R for Spatial Analysis & Visualization

Author

Vinit Sehgal, Ph.D.

Published

January 16, 2024

1 Introduction

Statistical computing is essential for scientific inquiry, discovery, and storytelling. As the availability of dataset and access to computing has significantly increased over the recent years, the scope of scientific inquiry is restricted, only, by the imagination of the inquirer.

Scientific inquiry starts with observation. The more one can see, the more one can investigate” — Martin Chalfie

However, analysis of large-scale geospatial data (regional- to global scale at high spatial and temporal resolution) can be computationally expensive and time-consuming, especially when working with multiple formats and sources of data. R- a higher-level programming language, provides a powerful computational alternative to popular Geographic Information System (GIS) software to organize, analyze and visualize geospatial datasets. R enjoys a vast collection of open-source libraries for GIS-type operations and proven statistical analysis and data visualization capabilities.

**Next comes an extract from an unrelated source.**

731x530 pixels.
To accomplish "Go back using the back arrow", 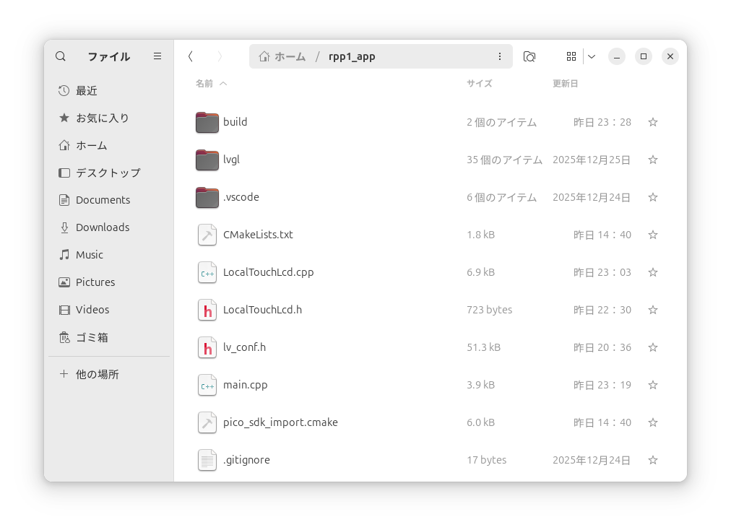I will tap(191, 56).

In this course, we equip ourselves with hands-on knowledge of accessing, analyzing, and visualizing open-source satellite remote-sensing and geospatial datasets for hydrological, agricultural, and climatological studies within the R environment. The objective of this course is to learn R for:

  • Analyzing geospatial datasets (raster and vector),

  • Performing statistical analysis for each feature/ layer, and,

  • Mapping and visualizing spatial datasets.

The course will include the latest R tools for working with global Earth-observation datasets from several remote-sensing platforms, such as NASA’s MODIS, SMAP and LANDSAT. Basic operations of geospatial analysis such as (re)projection, (re)sampling, summary statistics, merge/join, and (re)shape will be covered in this course. The students will be introduced to structured/layered spatial datasets such as NetCDF/HDF formats used in climate modeling. We will explore several open-source resources for accessing and acquiring hydrometeorological and land dataset for plant, environmental and soil studies. Special emphasis will be placed on applying out-of-the-box parallel computing techniques with custom user-defined function for geospatial analysis.

We will first start with a refresher of basic R programming in Chapter 1. In Chapter 2 and 3, we will explore spatial data visualization, before we learn about large-scale application of parallel computing for geospatial analysis.

Purpose of this document:

This resource will serve as a dynamic class note, where students can access detailed concepts, codes and exercises related to this class. Notes will be updated regularly as the class progresses with up-to-date material and upcoming assignments.